The fix is to apply a queue management strategy to our router. Ordinarily, I'd be wary of this. In my experience, QoS administration tends to be fussy and full of unintended consequences. I always felt as if I had cast too broad a net, inadvertantly degrading overall network performance to get slightly better results from one application. And I wasn't sure around what fixed-point I was optimizing. In this case, bufferbloat gives us the measurable target. Administration is made much easier by the appearance of a new algorithm that's easy to apply to network interfaces. It doesn't require much tuning, and you don't need to futz with individual ports or percentages.

Details vary widely by router operating system and administrative UIs. In our case, the router is running OpenBSD. (And if yours isn't, why not? Get a PC Engines board, throw obsd on it, and you have an inexpensive solution with world-class security, efficiency, and performance, that's simple to operate and well-documented.) The OpenBSD way of being a router is through its pf system, which is analogous to Linux's iptables, but much more capable and efficient. Since 6.2, pf has implemented something called "FQ-CoDel", which is an algorithm for scheduling packets fairly and is designed to prevent bufferbloat. It is exposed via the flows option on a queue rule. In principle, all we need to do is add two rules, one to fix uplink bufferbloat and one to fix downlink. Let's see how this goes.

In our /etc/pf.conf, we first add a single line to handle the uplink. This will apply a FQ-CoDel queue to the network interface attached to our WAN link, or the cable modem in our case. The way to think about it is, FQ-CoDel is strategy applied to outbound packets only, as they exit the interface, so even though the WAN interface is duplex up and down, in order to handle the downlink part we'll apply it to the network interface connected to our LAN, which we'll do next.

An important detail. In order for the queue algorithm to do its thing, it needs to know the bandwidth of the outbound link. According to Mike Belopuhov, the implementor of FQ-CoDel in OpenBSD, we need to specify 90-95% of the available bandwidth. Fortunately, we've just measured it.

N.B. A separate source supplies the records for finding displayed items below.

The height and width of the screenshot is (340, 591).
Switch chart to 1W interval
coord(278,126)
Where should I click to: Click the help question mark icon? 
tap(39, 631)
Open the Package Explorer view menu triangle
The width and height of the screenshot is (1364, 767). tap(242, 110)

The line to add to pf.conf to fix bufferbloat on the uplink is (assuming em0 for the WAN interface):

queue outq on em0 flows 1024 bandwidth 11M max 11M qlimit 1024 default

A couple of notes. outq is a label we give, but it's an opaque string to pf. 11M means 11 megabits per second (92% of the uplink bandwidth). qlimit is also specified explicitly, because its default value of 50 is too low for FQ-CoDel. The default keyword is required.

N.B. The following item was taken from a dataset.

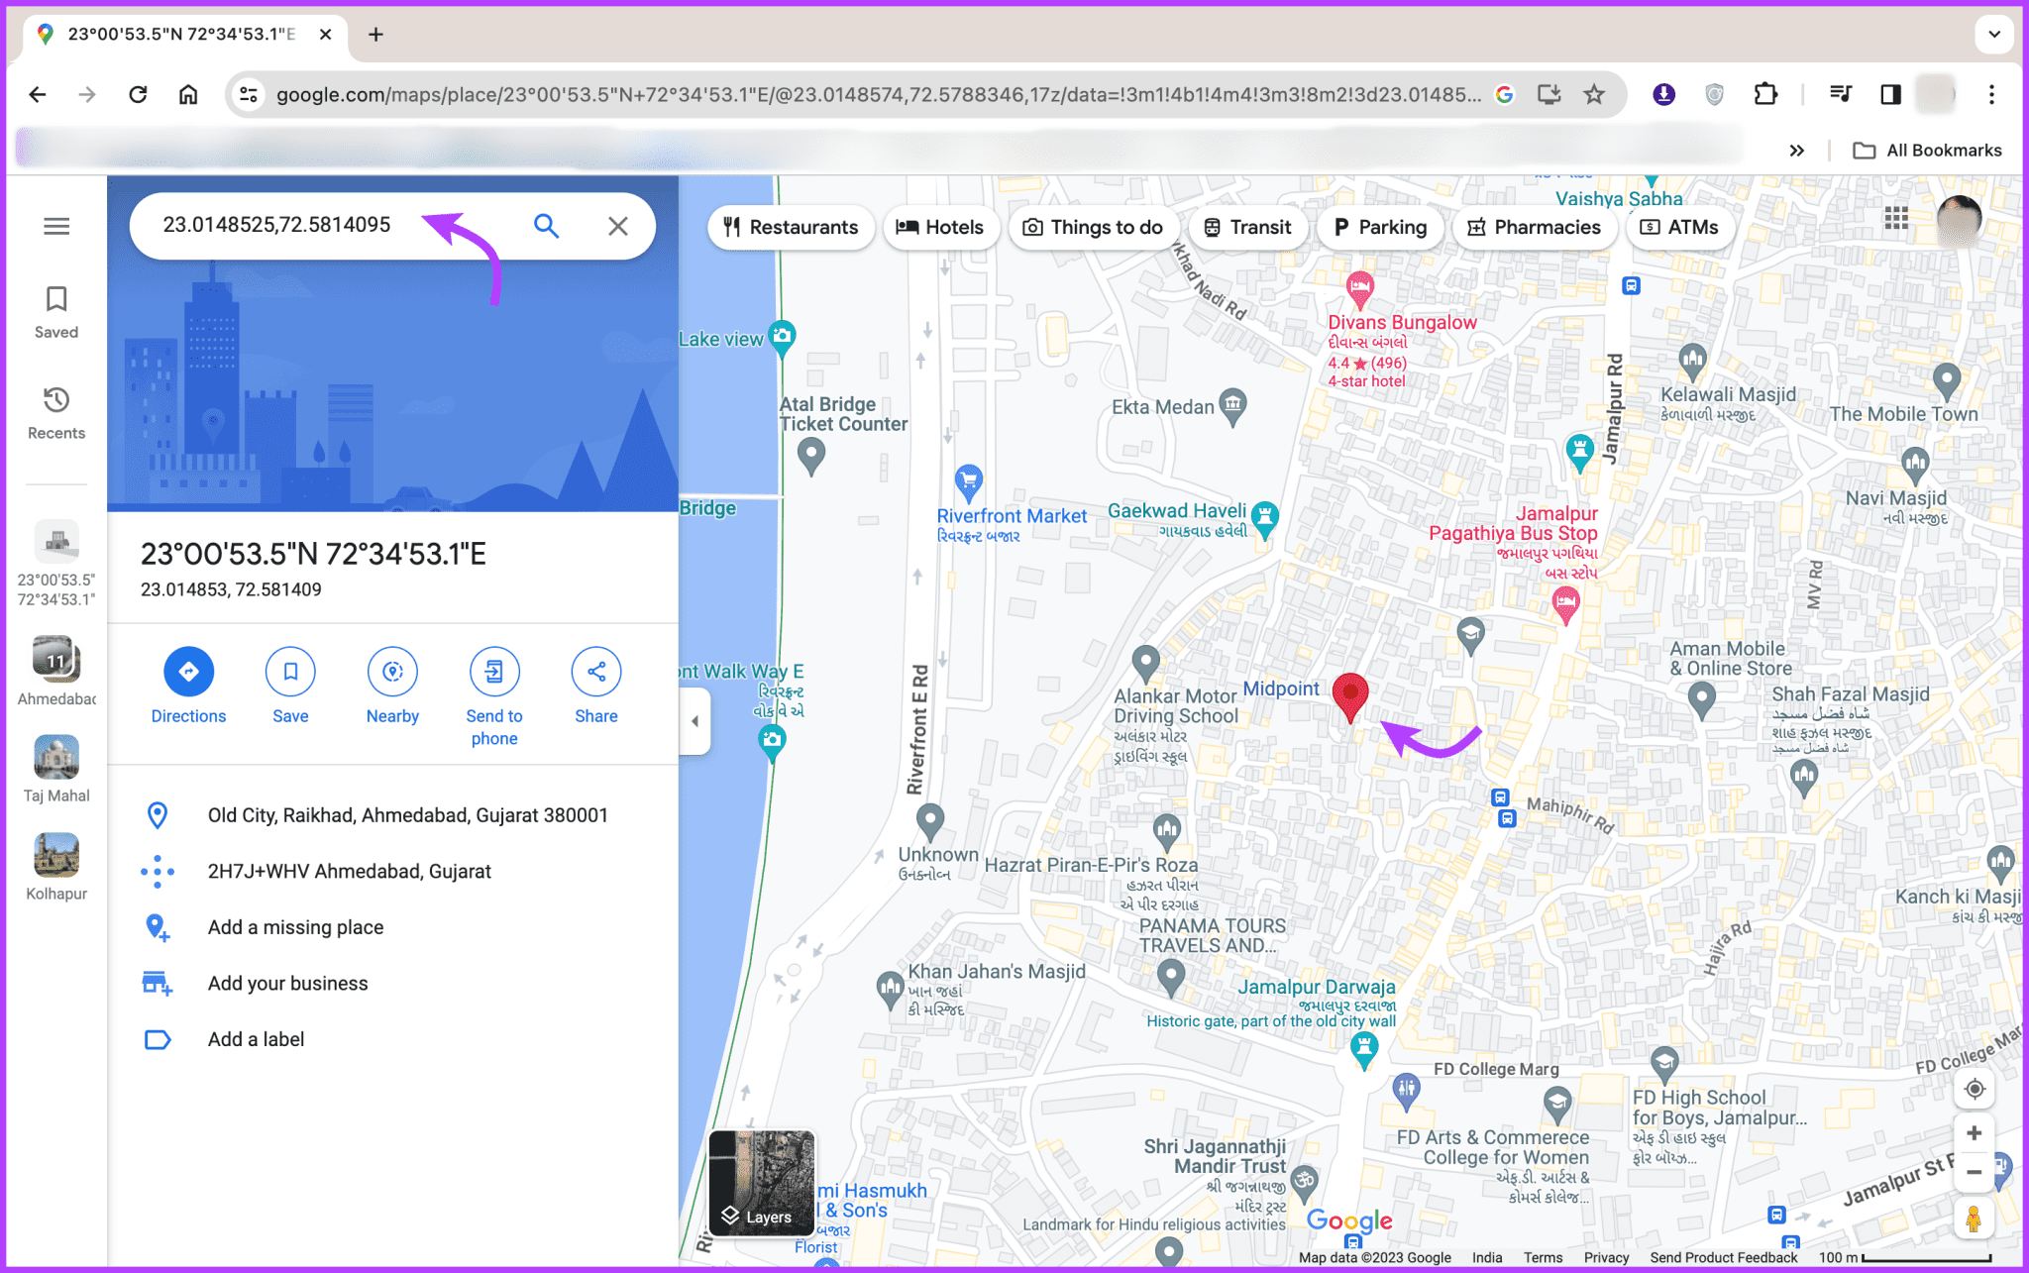
Task: Open the tab search dropdown
Action: click(x=1993, y=34)
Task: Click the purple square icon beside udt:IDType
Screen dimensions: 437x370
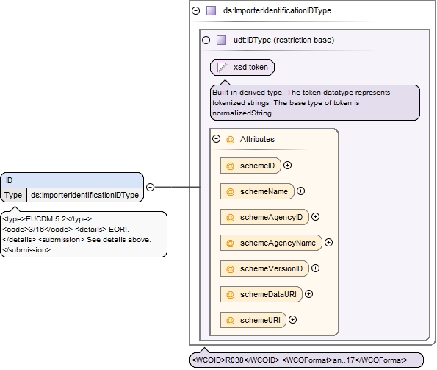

And that's it: we don't need to alter our filtering rules to assign packets to a queue: all outbound packets on this interface are assigned to our new queue.

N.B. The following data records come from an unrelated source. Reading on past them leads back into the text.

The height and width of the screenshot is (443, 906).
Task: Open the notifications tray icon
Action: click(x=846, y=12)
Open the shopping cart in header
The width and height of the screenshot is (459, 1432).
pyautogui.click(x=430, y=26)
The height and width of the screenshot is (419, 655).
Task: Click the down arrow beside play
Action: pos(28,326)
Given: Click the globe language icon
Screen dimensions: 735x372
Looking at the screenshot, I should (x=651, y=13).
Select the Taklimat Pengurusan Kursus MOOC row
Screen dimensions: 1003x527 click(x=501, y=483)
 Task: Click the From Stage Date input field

Now let's reload pf with the config change, and re-run the speed test.

$ doas pfctl -n -f /etc/pf.conf && doas pfctl -f /etc/pf.conf

speed test results - after uplink fix

Uplink latency under load is now down to 17ms on average, from 280ms. That's a mere 5ms worse than idle.

(I discount the apparent decrease in uplink bandwidth from this test result. In my experience, dslreports.com could vary by 10-15% in reported bandwidth run-to-run, but over time it converged on 12 Mbps.)

The downlink fix is nearly the same, we just adjust for the name of the interface (the LAN NIC is called em1) and for its 90-95% bandwidth upper bound, which is 110 Mbps.

queue inq on em1 flows 1024 bandwidth 110M max 110M qlimit 1024 default

Reload, re-run:

speed test results - after downlink fix

Always nice to get an A. Downlink latency under load is now 24ms, from 660ms.

I haven't elided much, I think that's a pretty decent result for two lines of config. If you want to go further, there's a quantum knob to turn (baseline is your NIC's MTU, but look at what OpenWRT does for guidance), but that's about it.

Post-fix, my observation is that things feel much snappier. Aside from the ping time improvements, I don't have other measurements to cite. But so far, FQ-CoDel seems to have fixed bufferbloat on my network and made for a substantially better experience.